SameSite: The CSRF Killer

Introduction

Last but not least, let’s look at the SameSite flag, one of the latest entries in the cookie world.

Introduced by Google Chrome v51, this flag effectively eliminates Cross-Site Request Forgery (CSRF) from the web, SameSite is a simple yet groundbreaking innovation as previous solutions to CSRF attacks were either incomplete or too much of a burden to site owners.

In order to understand SameSite, we first need to have a look at the vulnerability it neutralizes. A CSRF is an unwanted request made by site A to site B while the user is authenticated on site B.

Sounds complicated? Let me rephrase, suppose that you are logged in on your banking website, which has a mechanism to transfer money based on an HTML <form> and a few additional parameters like destination account and amount. When the website receives a POST request with those parameters and your session cookie, it will process the transfer. Now, suppose a malicious third party website sets up an HTML form as such.

<form action="https://bank.com/transfer" method="POST">
<input type="hidden" name="destination" value="attacker@email.com" />
<input type="hidden" name="amount" value="1000" />
<input type="submit" value="CLICK HERE TO WIN A HUMMER" />
</form>

See where this is getting? If you click on the submit button, cleverly disguised as an attractive prize, $1000 is going to be transferred from your account. This is a cross-site request forgery, nothing more, nothing less.

Traditionally, there have been two ways to get rid of CSRF:

Origin and Referrer headers

The server could verify that these headers come from trusted sources (ie. https://bank.com). The downside to this approach is that, as we’ve seen in previous chapters, neither the Origin nor Referrer are very reliable and could be turned off by the client in order to protect the user’s privacy.

CSRF tokens

The server could include a signed token in the form and verify its validity once the form is submitted. This is a generally solid approach and it’s been the recommended best practice for years. The drawback of CSRF tokens is that they’re a technical burden for the backend, as you’d have to integrate token generation and validation in your web application: this might not seem like a complicated task, but a simpler solution would be more than welcome.
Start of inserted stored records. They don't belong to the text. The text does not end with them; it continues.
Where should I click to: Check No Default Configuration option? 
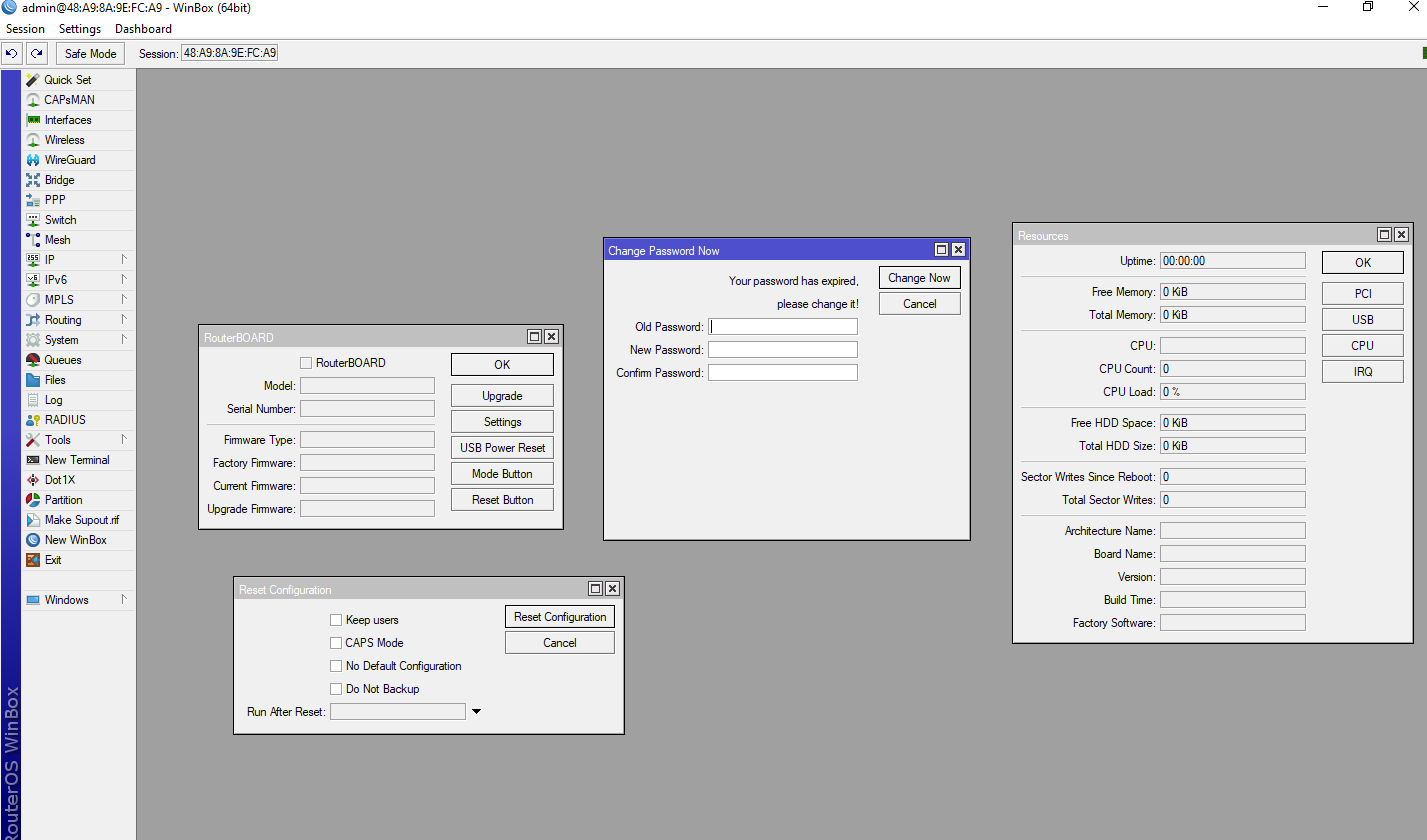click(336, 665)
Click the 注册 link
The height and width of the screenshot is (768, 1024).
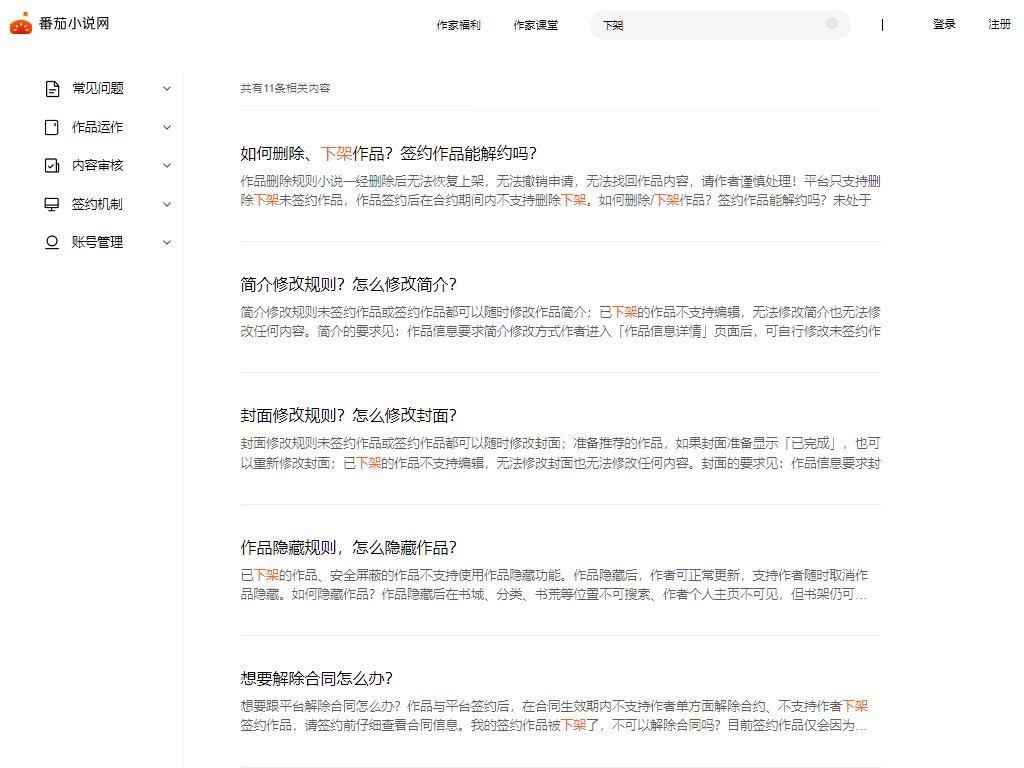[999, 24]
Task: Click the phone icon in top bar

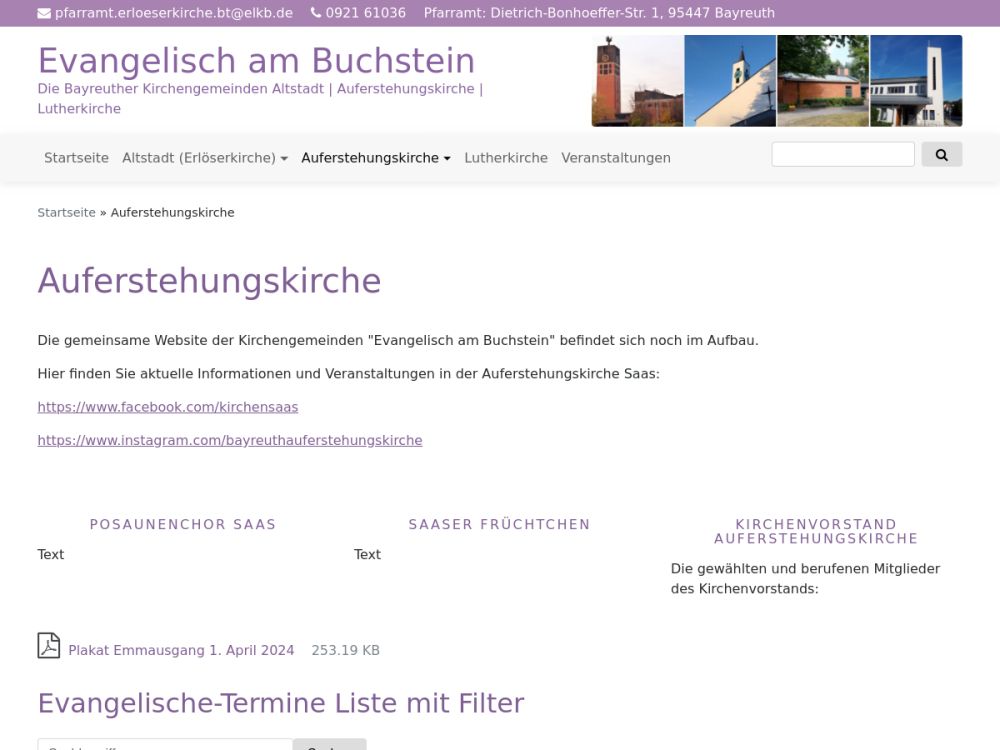Action: click(316, 13)
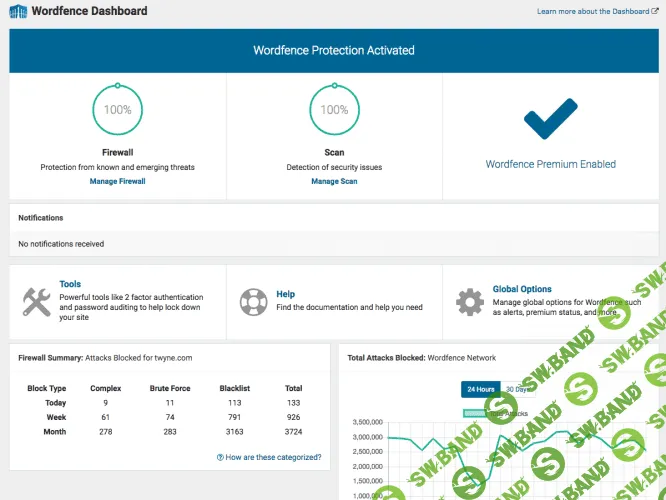Click the Wordfence Protection Activated banner

pos(333,50)
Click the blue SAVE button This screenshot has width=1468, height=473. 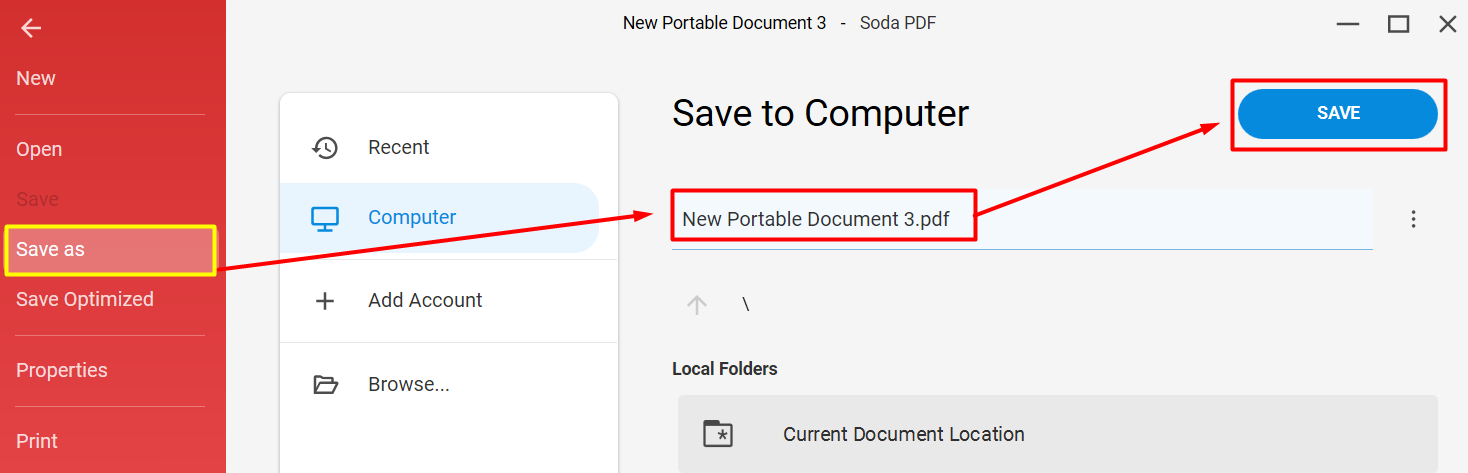1338,114
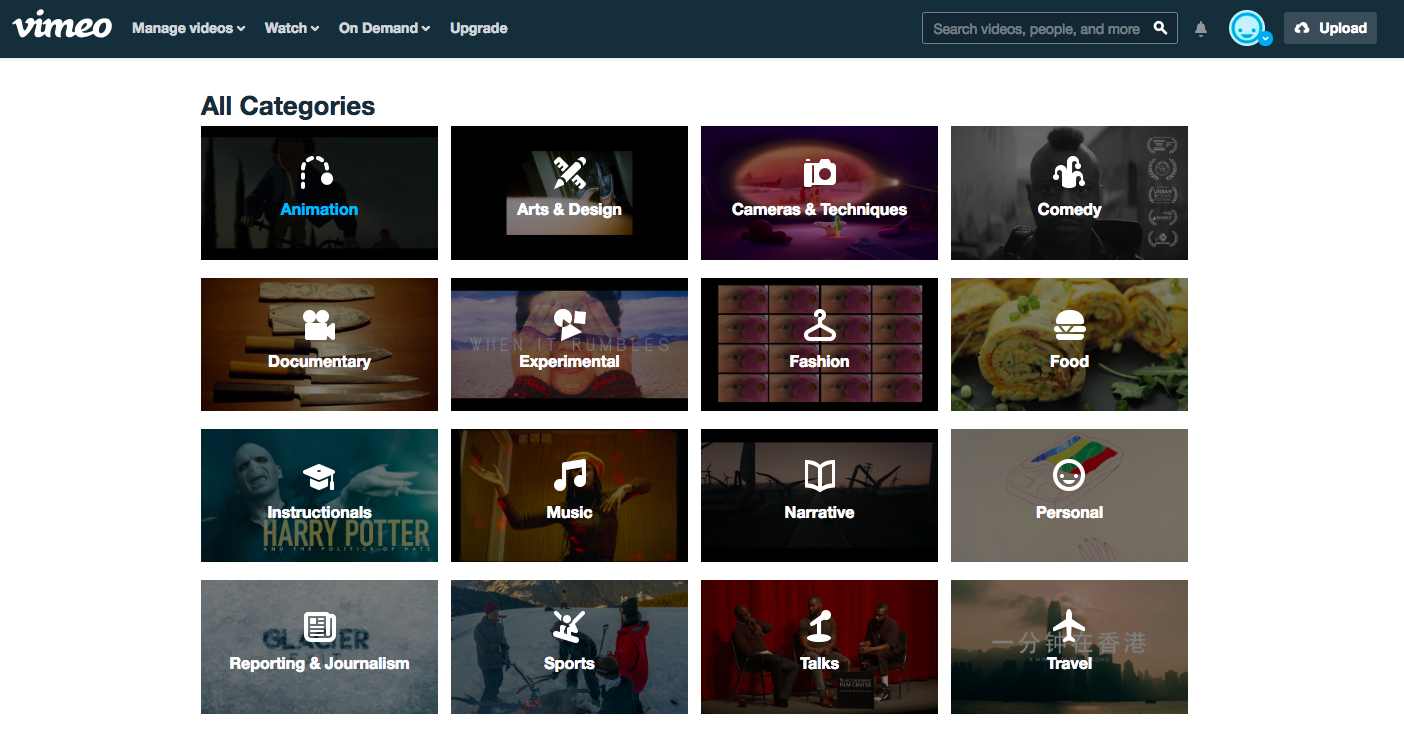Open the On Demand dropdown

click(x=383, y=28)
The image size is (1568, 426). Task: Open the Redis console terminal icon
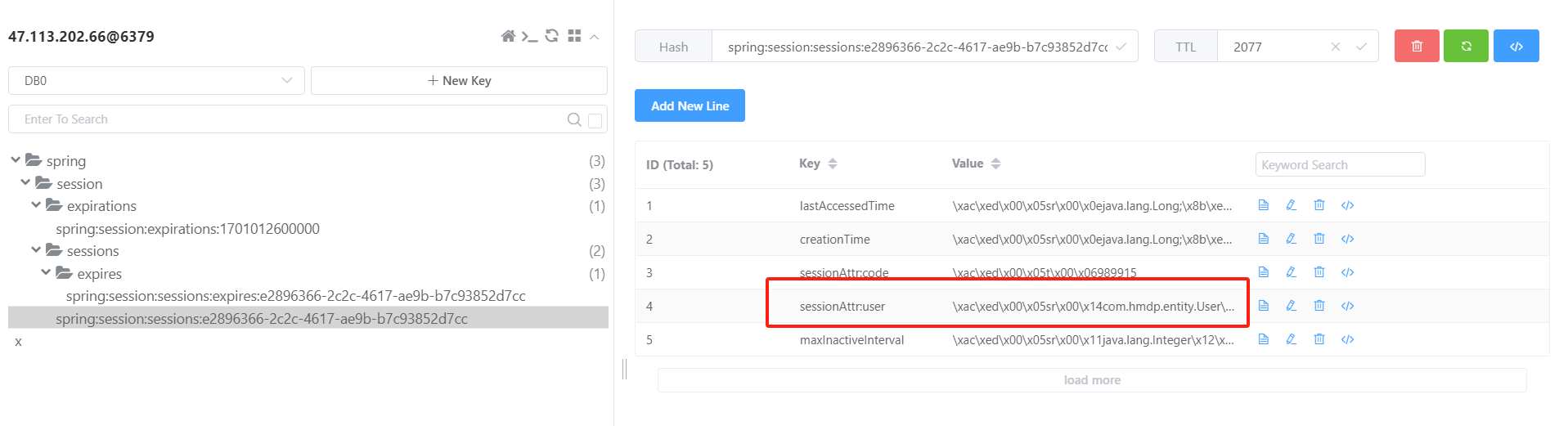coord(530,36)
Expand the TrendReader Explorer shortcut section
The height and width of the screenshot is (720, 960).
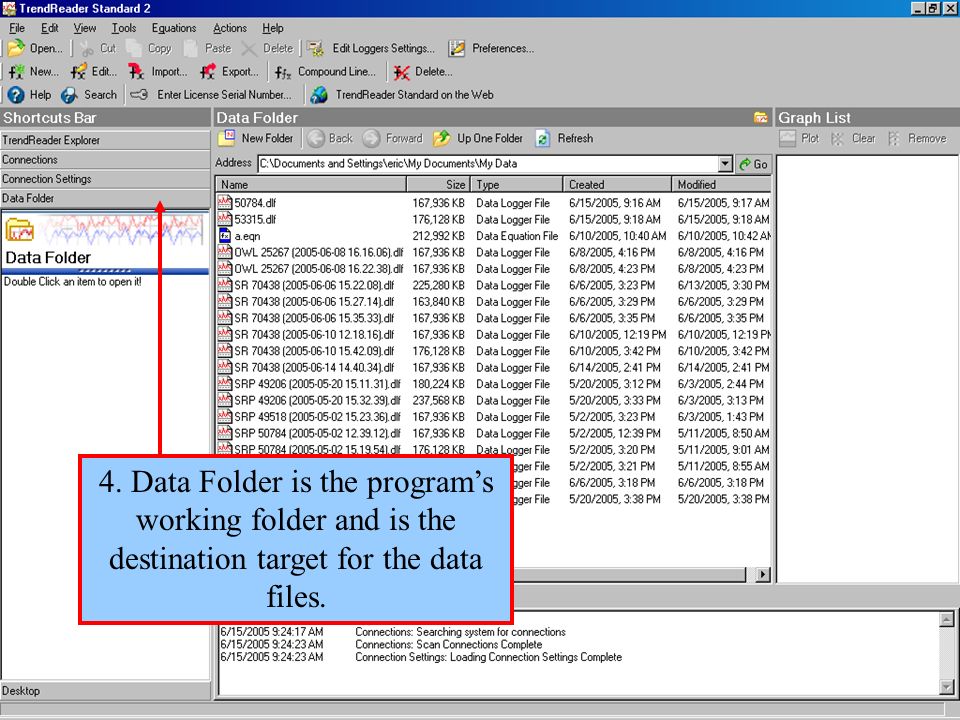[x=105, y=140]
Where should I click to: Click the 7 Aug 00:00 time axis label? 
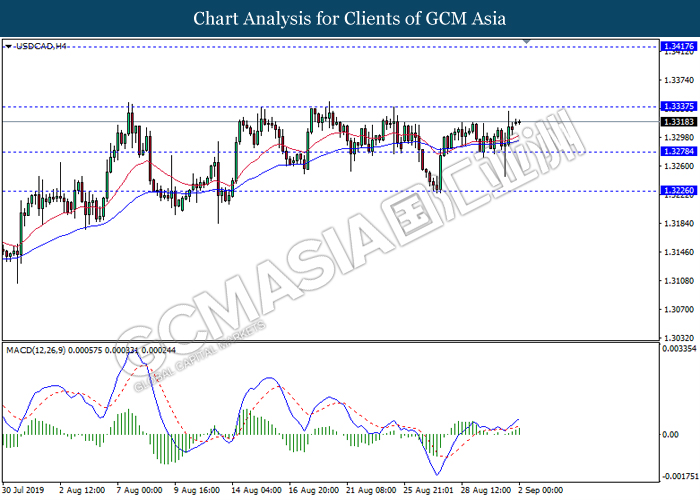(x=140, y=491)
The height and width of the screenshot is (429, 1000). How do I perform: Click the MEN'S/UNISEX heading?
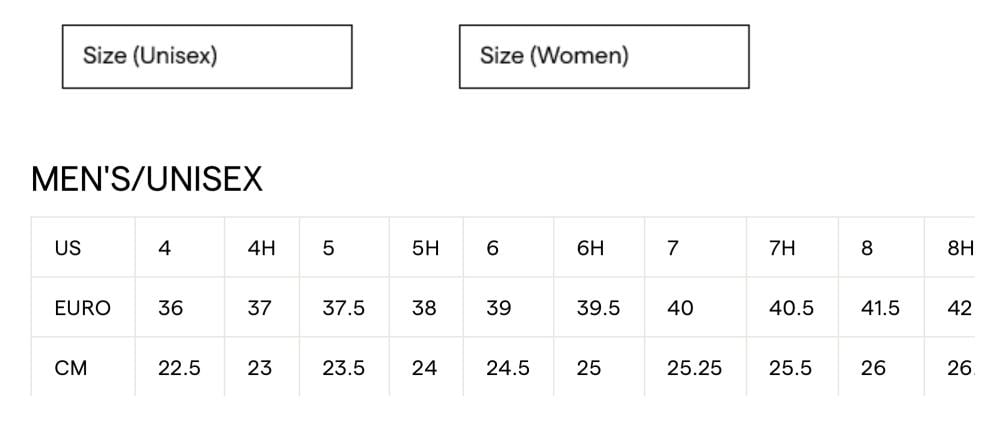pyautogui.click(x=147, y=180)
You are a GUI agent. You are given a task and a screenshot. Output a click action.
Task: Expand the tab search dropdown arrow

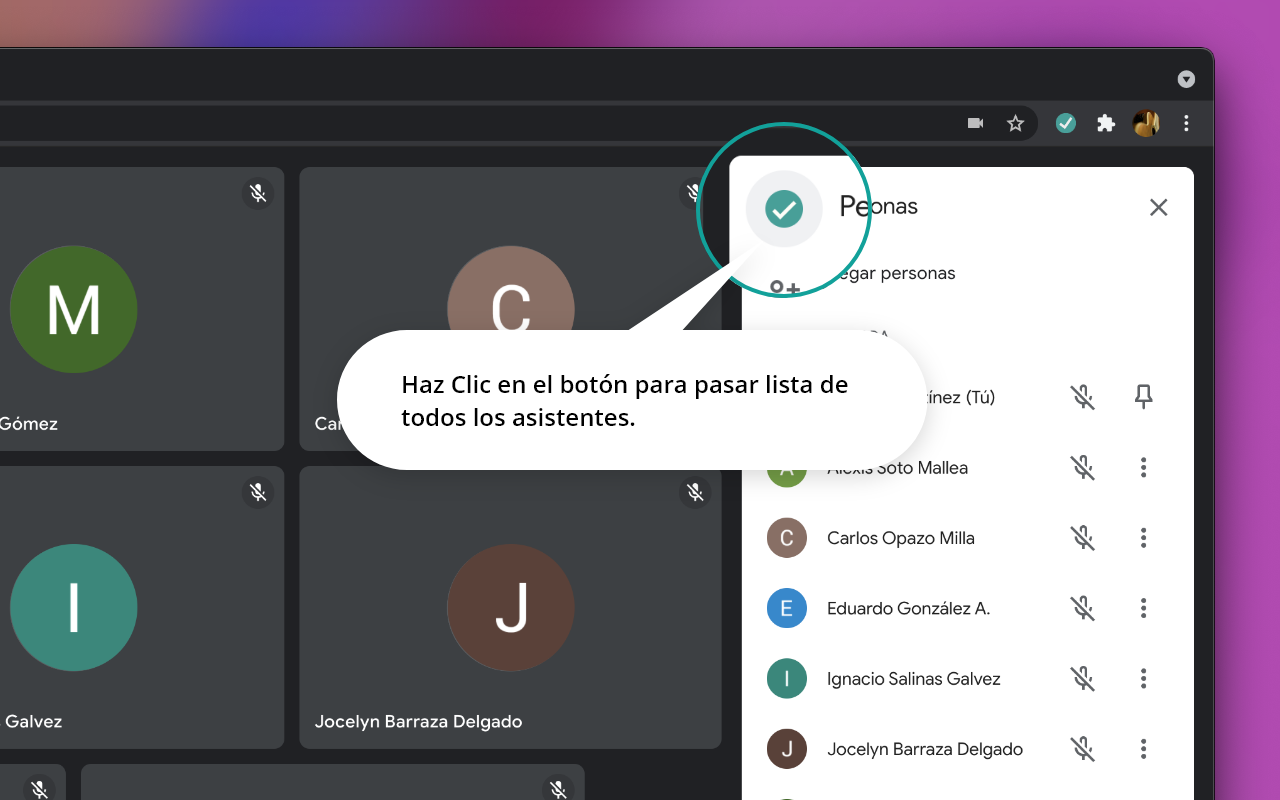(x=1186, y=79)
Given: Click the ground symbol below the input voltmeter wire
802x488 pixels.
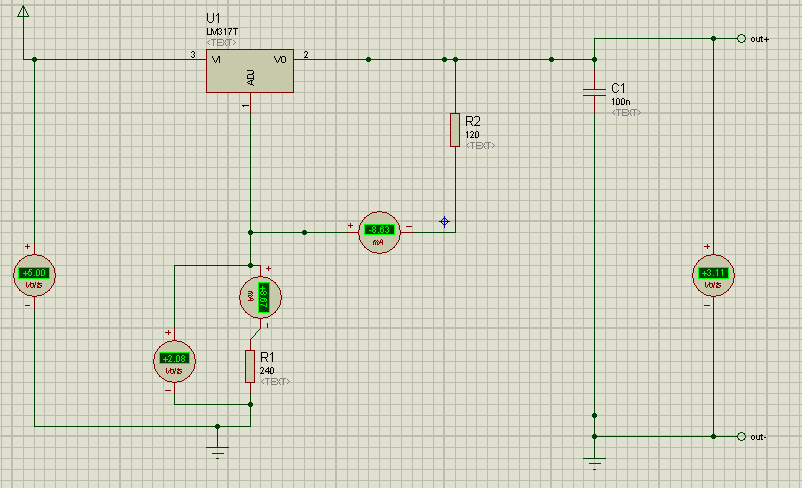Looking at the screenshot, I should [217, 452].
SameSite cookies aim to supersede the solutions mentioned above once and for all. When you tag a cookie with this flag, you tell the browser not to include the cookie in requests that were generated by different origins. When the browser initiates a request to your server and a cookie is tagged as SameSite, the browser will first check whether the origin of the request is the same origin that issued the cookie. If it’s not, the browser will not include the cookie in the request.

We can have a practical look at SameSite with the example at github.com/odino/wasec/tree/master/cookies. When you browse to wasec.local:7888/?samesite=on the server will set a SameSite cookie and a regular one.